§ TEXTE
Q- A vous deux, vous représentez l'ensemble de la majorité à l'Assemblée nationale et au Sénat. Vous votez l'égalité des chances, c'est le CPE, dans vos assemblées. Aujourd'hui, le pays tourne au ralenti. A quoi sert le Parlement, J. de Rohan, puisque c'est-à-dire la rue qui va décider ?
R- J. de Rohan : Ce n'est pas la rue qui décide dans un pays démocratique. Le Parlement s'est prononcé sur le texte sur l'égalité des chances qu comportait un article sur le CPE. Il a été discuté très longuement à l'Assemblée et voté à l'Assemblée, et il a été discuté pendant 90 heures au Sénat, fait l'objet d'un très grand nombre d'amendements et sans aucun artifice de procédure.
Q- Pourtant, B. Thibault, la CGT, les syndicats pensent qu'ils vont rassembler 500.000 personnes aujourd'hui dans les rues de France pour protester contre le CPE et obtenir qu'il disparaisse.
R- B. Accoyer : La légitimité qui est celle de cette mesure forte pour l'emploi des jeunes n'est pas discutable : le Parlement s'est prononcé. En réalité, la gauche est en train d'abuser la jeunesse, elle lui ment parce qu'elle ne lui a jamais rien proposé de durable, toujours des mesures précaires, toujours des discours, toujours des emplois subventionnés avec de l'argent public du déficit, des dettes qui, finalement, seraient un jour payés par les jeunes eux-mêmes. Et c'est cela qui est inacceptable. Nous voulons dire la vérité, simplement dire la vérité, aux jeunes : avec cette mesure, il y a que des avantages alors que la gauche ne propose toujours strictement rien.
Q- Mais vous savez que les économistes, les Français quand ils sont sondés déclarent que le CPE crée peu d'emploi et qu'il augmentera la précarité. D'autre part, la gauche politique, les syndicats et même le Medef sont plutôt hostiles - ou une grande partie du Medef. Qu'est-ce qui vous donne l'impression que vous pouvez avoir raison contre la plupart des forces qui s'expriment ?
R- J. de Rohan : D'abord, la présentation selon laquelle l'ensemble du patronat serait hostile à cette mesure est tout de même assez biaisée. D'abord, parce que madame Parisot elle-même a reconnu que le CPE avait quelques vertus. Ensuite, parce que le président de la CGPME me l'a dit sur tous les tons, et les PME sont jusqu'à présent les principaux employeurs en France, y compris les artisans. Voilà du côté patronal. Quant aux économistes, je tiens à votre disposition une bonne batterie d'économistes qui approuvent la mesure.
Q- Et moi, je vous en donnerais une autre qui la désapprouve.
R- J. de Rohan : Comme ça, cela prouve que les économistes sont partagés.
Q- Donc aujourd'hui - je demande à l'un et l'autre - vous ne demandez pas au Gouvernement le retrait du texte controversé ?

§ JEU DE DONNÉES
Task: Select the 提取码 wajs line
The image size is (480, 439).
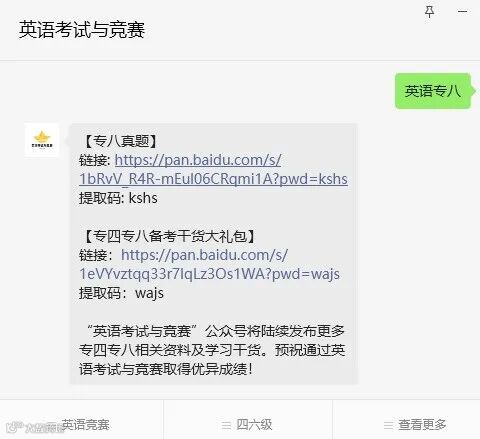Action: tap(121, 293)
---
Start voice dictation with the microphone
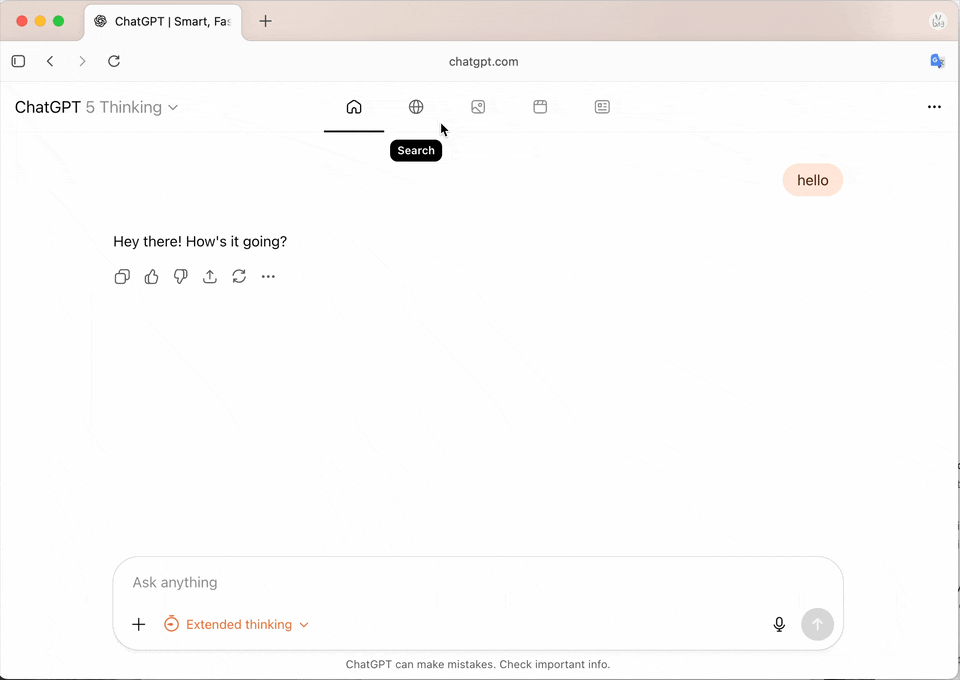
* * *
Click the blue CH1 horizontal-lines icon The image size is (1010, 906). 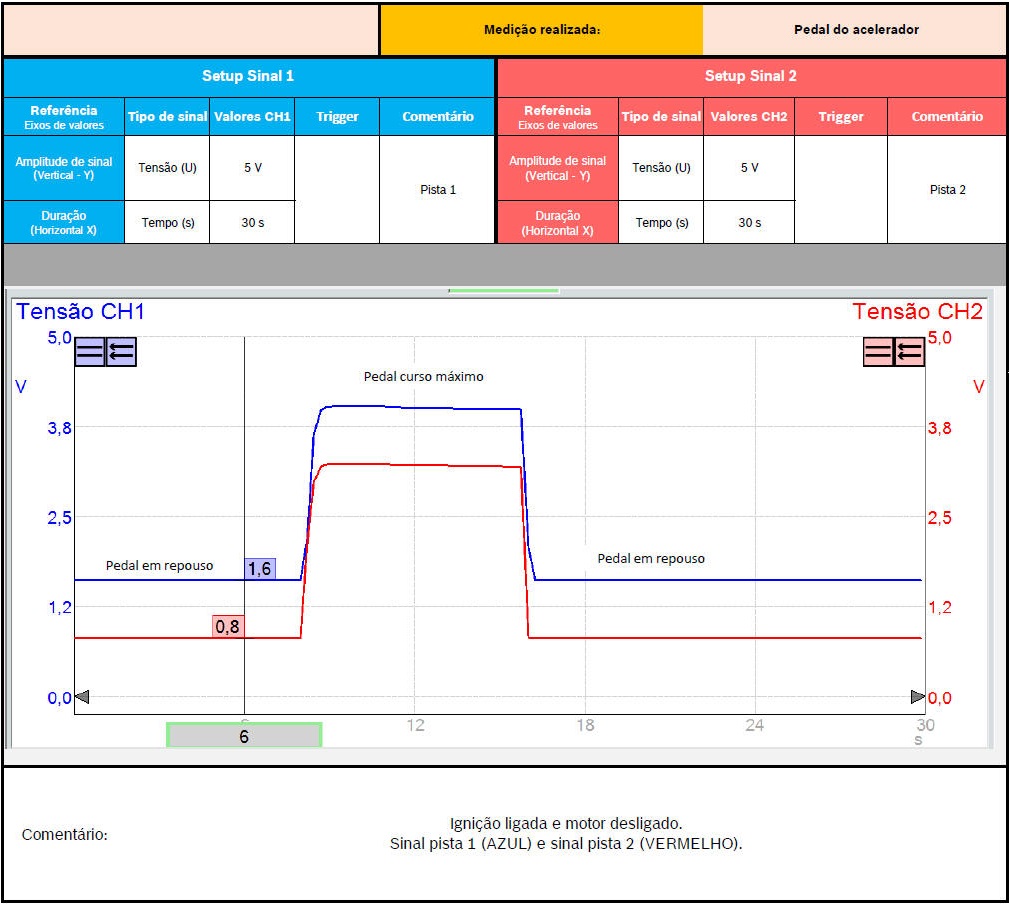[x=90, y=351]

§ CONSIGNES
[1] Relevez toutes les personnes que l'entretien désigne par leur nom.
[2] Reproduisez fidèlement le passage de l'entretien qui s'ouvre sur les mots « R- J. de Rohan : Comme » et se clôt sur « texte controversé ? ».
Les items n'ont aucun lien avec l'entretien.

§ RÉPONSES
[1]
- J. de Rohan
- B. Thibault
- B. Accoyer
- madame Parisot

[2]
R- J. de Rohan : Comme ça, cela prouve que les économistes sont partagés.
Q- Donc aujourd'hui - je demande à l'un et l'autre - vous ne demandez pas au Gouvernement le retrait du texte controversé ?